→ **About this task**: Within the records below is a range that opens at the line with "Screenshot is 1163x2576." and closes at the line with "upcoming (139, 1695)". Return that range word for word, both ends included, and only that range.

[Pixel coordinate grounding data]

#####

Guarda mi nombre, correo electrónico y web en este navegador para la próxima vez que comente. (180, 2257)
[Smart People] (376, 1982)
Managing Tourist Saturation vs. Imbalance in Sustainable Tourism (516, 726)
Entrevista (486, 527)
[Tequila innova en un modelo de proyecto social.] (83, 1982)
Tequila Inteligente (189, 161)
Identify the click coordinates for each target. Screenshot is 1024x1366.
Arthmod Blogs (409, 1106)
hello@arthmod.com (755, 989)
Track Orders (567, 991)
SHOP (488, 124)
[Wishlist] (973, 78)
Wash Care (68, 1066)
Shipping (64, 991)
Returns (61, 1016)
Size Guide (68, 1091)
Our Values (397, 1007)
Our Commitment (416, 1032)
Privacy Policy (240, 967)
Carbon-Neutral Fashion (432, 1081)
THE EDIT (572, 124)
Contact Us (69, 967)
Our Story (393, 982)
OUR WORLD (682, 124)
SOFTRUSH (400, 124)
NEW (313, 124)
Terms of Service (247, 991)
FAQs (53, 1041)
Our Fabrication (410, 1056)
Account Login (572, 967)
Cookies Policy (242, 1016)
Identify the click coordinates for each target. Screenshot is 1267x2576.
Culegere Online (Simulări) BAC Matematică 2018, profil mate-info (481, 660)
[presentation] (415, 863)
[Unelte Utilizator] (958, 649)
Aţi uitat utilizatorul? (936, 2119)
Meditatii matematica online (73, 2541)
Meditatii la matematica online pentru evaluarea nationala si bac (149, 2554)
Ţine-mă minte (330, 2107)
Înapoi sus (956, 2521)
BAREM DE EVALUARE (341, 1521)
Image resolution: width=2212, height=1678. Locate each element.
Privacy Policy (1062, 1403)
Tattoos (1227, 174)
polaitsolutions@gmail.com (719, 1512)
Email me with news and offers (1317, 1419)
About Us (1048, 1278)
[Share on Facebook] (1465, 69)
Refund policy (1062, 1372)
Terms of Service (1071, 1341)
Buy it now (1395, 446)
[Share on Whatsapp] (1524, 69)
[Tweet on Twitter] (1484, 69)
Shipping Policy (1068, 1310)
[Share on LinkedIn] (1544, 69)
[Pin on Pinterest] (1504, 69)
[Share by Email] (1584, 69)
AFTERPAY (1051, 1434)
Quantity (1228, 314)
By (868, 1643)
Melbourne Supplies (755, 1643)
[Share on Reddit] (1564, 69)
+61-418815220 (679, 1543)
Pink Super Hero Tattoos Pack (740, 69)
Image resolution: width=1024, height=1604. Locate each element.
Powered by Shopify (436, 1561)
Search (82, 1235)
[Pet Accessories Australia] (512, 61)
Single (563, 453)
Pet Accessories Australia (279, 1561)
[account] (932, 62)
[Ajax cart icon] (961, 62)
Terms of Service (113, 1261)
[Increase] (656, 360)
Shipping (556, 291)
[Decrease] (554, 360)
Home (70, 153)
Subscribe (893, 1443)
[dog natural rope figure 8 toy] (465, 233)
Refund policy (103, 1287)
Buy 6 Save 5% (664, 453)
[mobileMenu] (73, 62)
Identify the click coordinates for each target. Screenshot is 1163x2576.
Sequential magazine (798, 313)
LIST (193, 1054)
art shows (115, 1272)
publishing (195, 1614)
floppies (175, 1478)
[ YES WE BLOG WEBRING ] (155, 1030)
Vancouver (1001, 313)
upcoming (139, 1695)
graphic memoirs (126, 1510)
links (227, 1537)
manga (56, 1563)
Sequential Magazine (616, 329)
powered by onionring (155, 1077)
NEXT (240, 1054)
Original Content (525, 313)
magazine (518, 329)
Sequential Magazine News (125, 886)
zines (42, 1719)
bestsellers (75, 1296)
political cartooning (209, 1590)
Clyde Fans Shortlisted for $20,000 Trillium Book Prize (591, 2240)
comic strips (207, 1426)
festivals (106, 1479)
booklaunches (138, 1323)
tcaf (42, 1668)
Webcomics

#####

→ **Task result**:
Identify the click coordinates for each target. Screenshot is 1163x2576.
Sequential magazine (798, 313)
LIST (193, 1054)
art shows (115, 1272)
publishing (195, 1614)
floppies (175, 1478)
[ YES WE BLOG WEBRING ] (155, 1030)
Vancouver (1001, 313)
upcoming (139, 1695)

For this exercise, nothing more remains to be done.